(Screenshot grounding data)
□ □ □ □ □ □ □

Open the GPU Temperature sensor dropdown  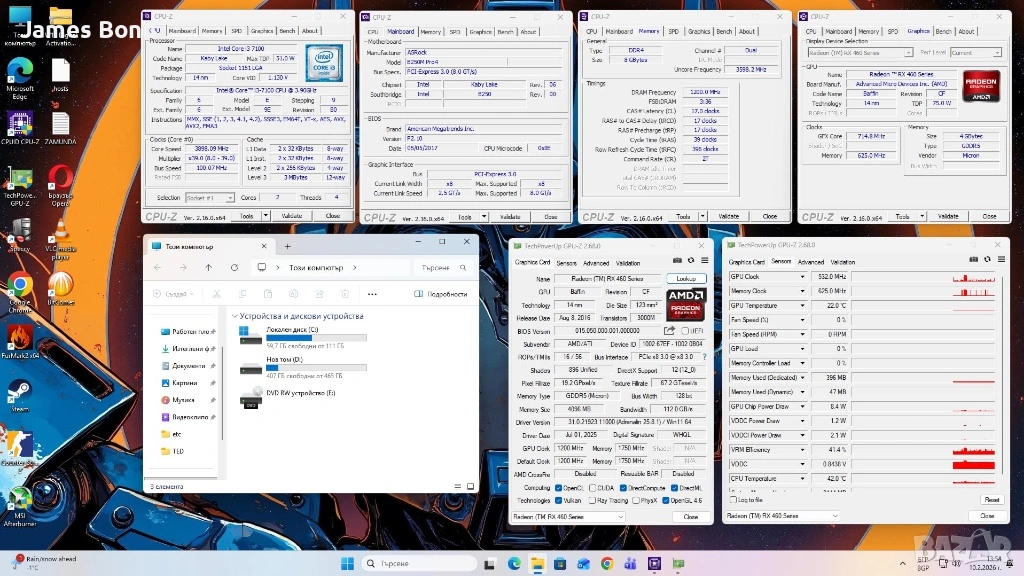(805, 305)
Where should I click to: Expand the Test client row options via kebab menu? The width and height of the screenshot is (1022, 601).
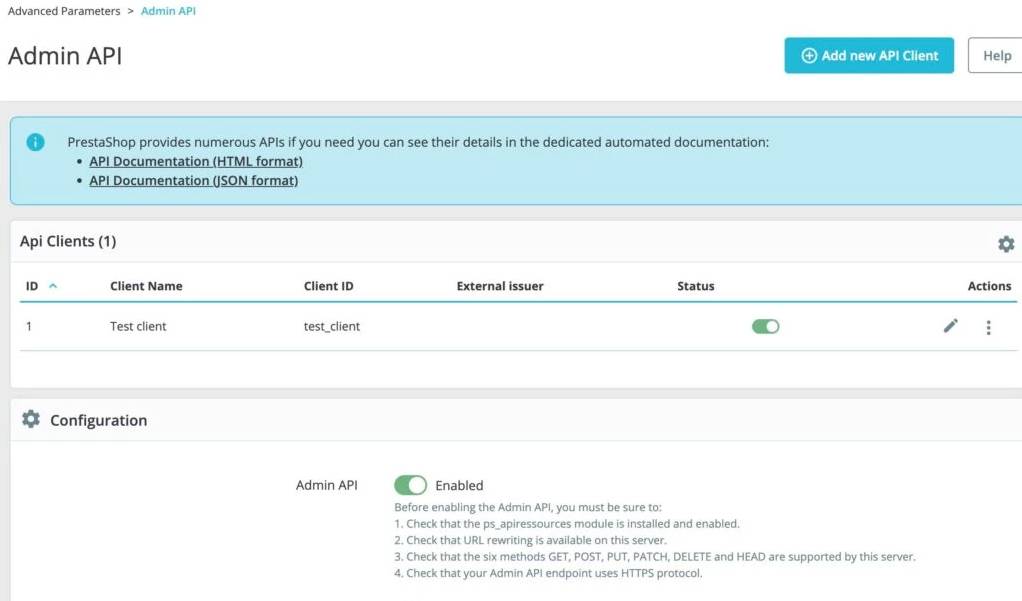point(988,326)
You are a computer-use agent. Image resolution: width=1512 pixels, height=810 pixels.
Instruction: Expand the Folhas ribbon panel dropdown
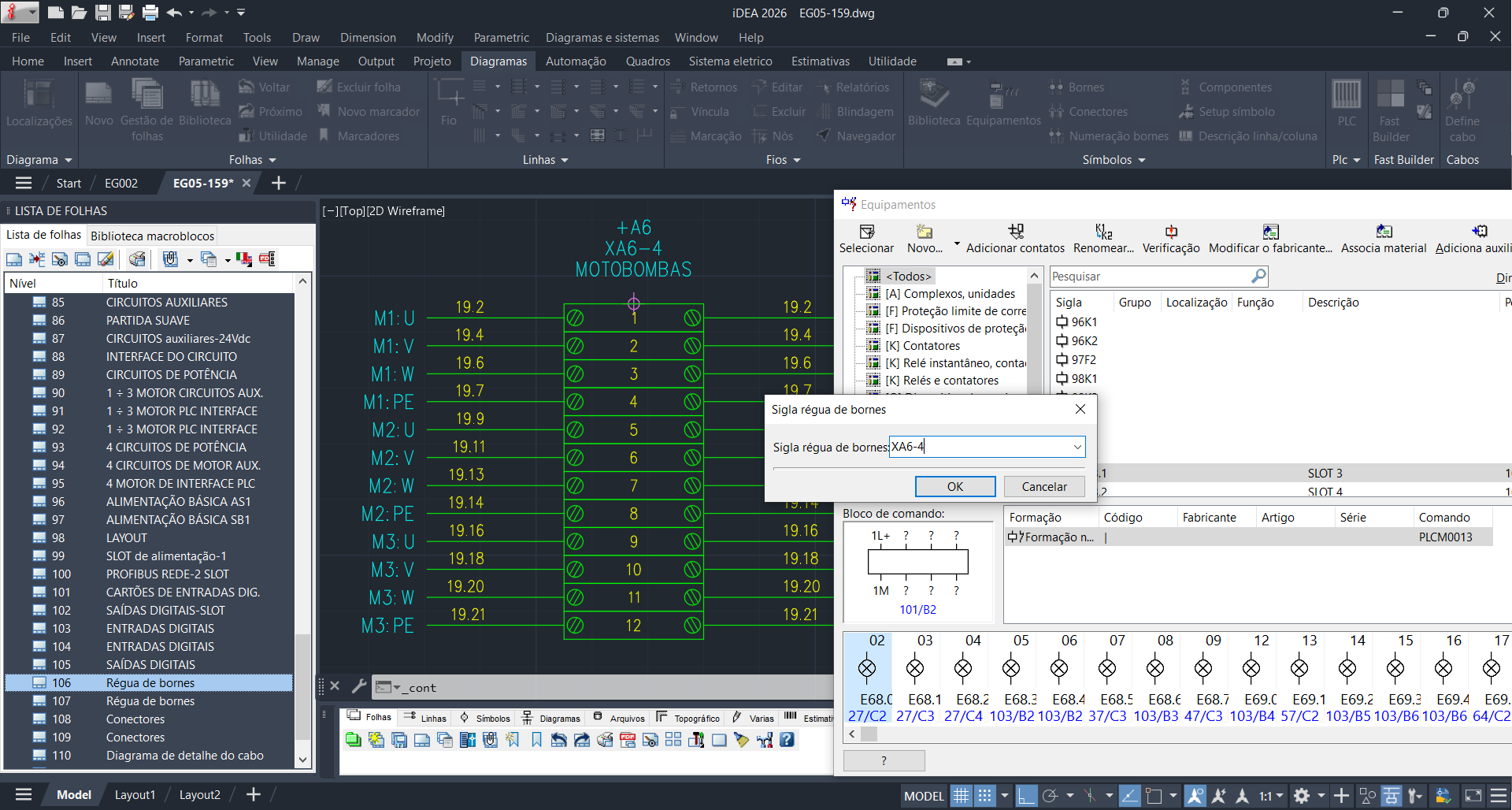point(272,160)
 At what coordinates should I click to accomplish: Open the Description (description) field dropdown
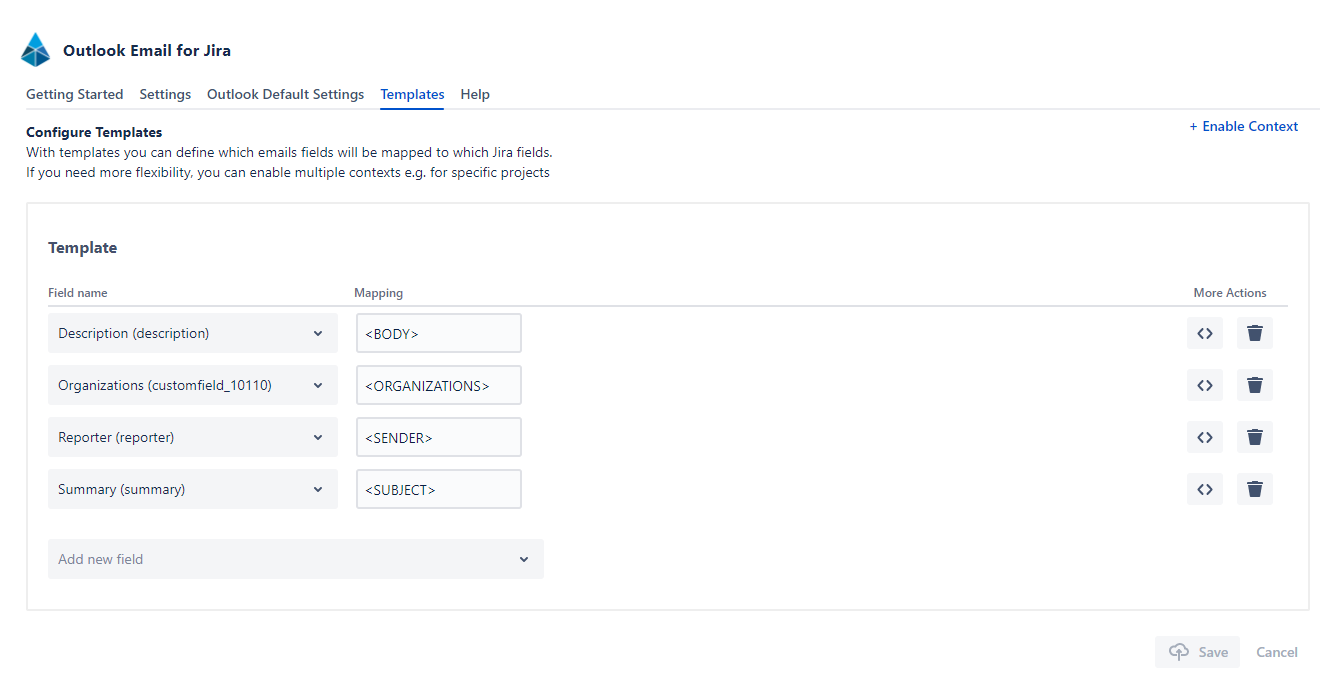[192, 333]
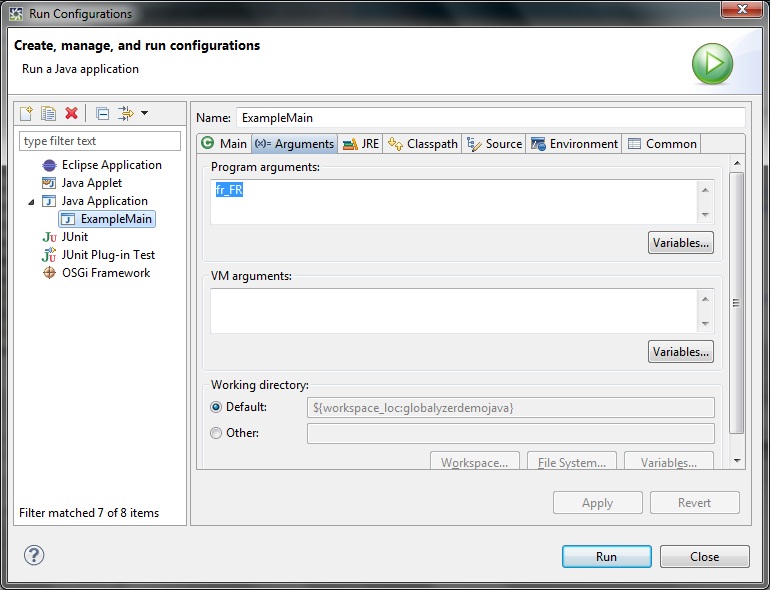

□ □ □ □ □ □ □

Beginning at the line with "Instruction: Expand the", reproduce each line exactly through the last line of the records above, with pictures left out.

● **THE COMPLETED TASK**
Instruction: Expand the Folhas ribbon panel dropdown
point(272,160)
 At what coordinates should I click to accomplish: Open the Description (description) field dropdown
[192, 333]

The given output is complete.